**DOCUMENT SEGMENT:**
You can imagine my relief then when I flipped through Bien Cuit: The Art of Bread ($50), the new cookbook out this November from one of Brooklyn's most widely respected and beloved bakeries and its chef/owner, Zachary Golper; many of his recipes call for only an ad hoc starter, something you mix up the day before you start baking. If a full-on sourdough starter requires parenting, this technique is more like babysitting. You have to be responsible for only a day or two total, then you can go back to being negligent while enjoying the wonders of home-baked bread, resting on your yeasted laurels.

Golper developed and adapted all of these recipes in his own Brooklyn kitchen, writing them so that home bakers with only a few square feet of counter space could still make a good loaf. So I hatched a plan: Convince him to come to my tiny Brooklyn kitchen, walk me through a loaf and prove that—despite the dense bricks and gummy disappointments of my past—it really can be done.

He shows up bearing a baking sheet and holding an in-process loaf, tucked into a kitchen towel like a swaddled baby. We go with the bourbon bread (see the recipe), because everyone needs an excuse to open a bottle of bourbon while baking. It's the baker's version of uncorking a bottle of wine for risotto and drinking the rest of it.

Many of the recipes in Golper's book, like the one for bourbon bread, call for grains—like cornmeal—other than traditional white and whole wheat. When you're baking year-round with a variety of grains and flours, you're promoting crop rotation. "And that's the first step to sustainable farming," Golper says. Conveniently, it also means deeper flavor. His main objective with these recipes is to "maximize the flavor of the ingredients"—through technique, quality ingredients and a cold, slow fermentation.

Golper and the author in her home kitchen

The fermentation is what develops the bread's sweet, rich flavor. "You can make bread in five hours," Golper tells me, "but it won't taste anywhere near as good as bread that takes 70 hours. And for those longer times, you need a cold fermentation." With time, the nuances in the grains become more available to the yeasts, and the gases they emit—a big factor in the bread's flavor—become more nuanced as well.

Golper walks me through each step, and I try my hand at all of it, most importantly, the tuck-and-fold kneading technique he developed while testing the recipes for this book. I watch him and then try on my own, watch and then try again. Golper has an attentive sort of calmness and the comfort and assertiveness around dough that you'd expect from an award-winning baker. My hands are a bit more awkward when I work it, the dough thick and grainy from cornmeal, becoming more and more pillowy with each rest in the fridge. There's a tidiness to the tuck-and-fold technique, more like a math equation than the generic act of "kneading" that so many recipes call for. I'd argue that kneading is the most mystifying step, aside maybe from actual baking, in any bread recipe; this technique takes the guesswork out of it all.

Golper left me with a still-fermenting loaf in my fridge, and I was able to finish it on my own, setting my own timers, pulling it out for a tuck-and-fold before ducking out for drinks, setting the timer again when I got home, staying up past my bedtime waiting for bread to bake, going to sleep in an apartment full of bread smells and then springing out of bed in the morning for toast.

There's enough waxing poetic out there about the romance of bread baking, about the intoxicating smells it produces, about the pride that a fresh loaf can instill in the home baker. The most surprising comfort for me though was being on someone (er, something) else's schedule, doing a little logistical dance. One of Golper's first mentors told him that "the bread is the boss"—and though these recipes are written to arm you with as much power as possible in this relationship, it's nice to let your bread do most of the work.

I recommend that you give it a few test runs to get to know the process, and then put it on the table at Thanksgiving. Sure, a yeasted bread adds work to an already-stressful holiday, but look at it this way: It can be ready the day before you eat and will make your kitchen smell marvelous. A homemade bourbon bread is an elegant alternative to corn bread (no offense, corn bread) and gives you an excuse to crack open the bourbon early. Your family will thank you on all accounts.

**STATED GOAL A:** Copy the records from the line containing "I will pos(276,72)." through the end of the records, swapping "crosshair" for "target" and keeping everything else unchanged.

**SUPPLIED DATA:**
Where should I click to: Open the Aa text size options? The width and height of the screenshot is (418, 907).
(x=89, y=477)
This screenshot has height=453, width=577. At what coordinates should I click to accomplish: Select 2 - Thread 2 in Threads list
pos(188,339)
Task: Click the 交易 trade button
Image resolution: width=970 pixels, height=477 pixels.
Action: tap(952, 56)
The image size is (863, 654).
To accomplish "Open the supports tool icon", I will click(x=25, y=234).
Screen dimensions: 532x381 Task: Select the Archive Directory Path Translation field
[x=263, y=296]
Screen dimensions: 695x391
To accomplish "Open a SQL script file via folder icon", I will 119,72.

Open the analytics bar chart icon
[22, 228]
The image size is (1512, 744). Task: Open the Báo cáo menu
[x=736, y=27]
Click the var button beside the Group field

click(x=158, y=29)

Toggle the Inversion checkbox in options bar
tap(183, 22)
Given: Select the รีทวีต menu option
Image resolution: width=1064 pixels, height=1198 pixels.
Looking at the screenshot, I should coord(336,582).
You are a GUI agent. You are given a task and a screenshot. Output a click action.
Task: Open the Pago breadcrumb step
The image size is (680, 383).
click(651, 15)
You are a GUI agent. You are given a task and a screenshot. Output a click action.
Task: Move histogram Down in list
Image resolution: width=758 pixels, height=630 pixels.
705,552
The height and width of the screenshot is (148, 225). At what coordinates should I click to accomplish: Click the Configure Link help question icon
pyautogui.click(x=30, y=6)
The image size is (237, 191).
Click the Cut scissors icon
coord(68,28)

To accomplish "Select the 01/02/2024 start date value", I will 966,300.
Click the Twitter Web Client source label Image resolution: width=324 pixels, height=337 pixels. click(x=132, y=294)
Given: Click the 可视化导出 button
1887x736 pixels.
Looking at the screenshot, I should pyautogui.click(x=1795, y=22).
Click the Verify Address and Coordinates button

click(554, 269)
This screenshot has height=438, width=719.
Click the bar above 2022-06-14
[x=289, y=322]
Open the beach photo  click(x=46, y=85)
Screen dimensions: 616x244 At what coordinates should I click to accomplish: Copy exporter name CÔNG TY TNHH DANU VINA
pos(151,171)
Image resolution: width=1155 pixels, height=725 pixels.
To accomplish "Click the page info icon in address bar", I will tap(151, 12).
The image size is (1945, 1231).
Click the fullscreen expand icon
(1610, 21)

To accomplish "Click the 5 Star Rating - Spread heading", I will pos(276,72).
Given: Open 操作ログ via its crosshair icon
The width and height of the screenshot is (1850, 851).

**STATED GOAL B:** In the bread-baking article, how many hours does Golper say bread takes when it tastes far better than bread made in five hours?

**EXERCISE ANSWER A:**
To accomplish "Click the 5 Star Rating - Spread heading", I will pos(276,72).
Given: Open 操作ログ via its target icon
The width and height of the screenshot is (1850, 851).

**EXERCISE ANSWER B:** 70 hours.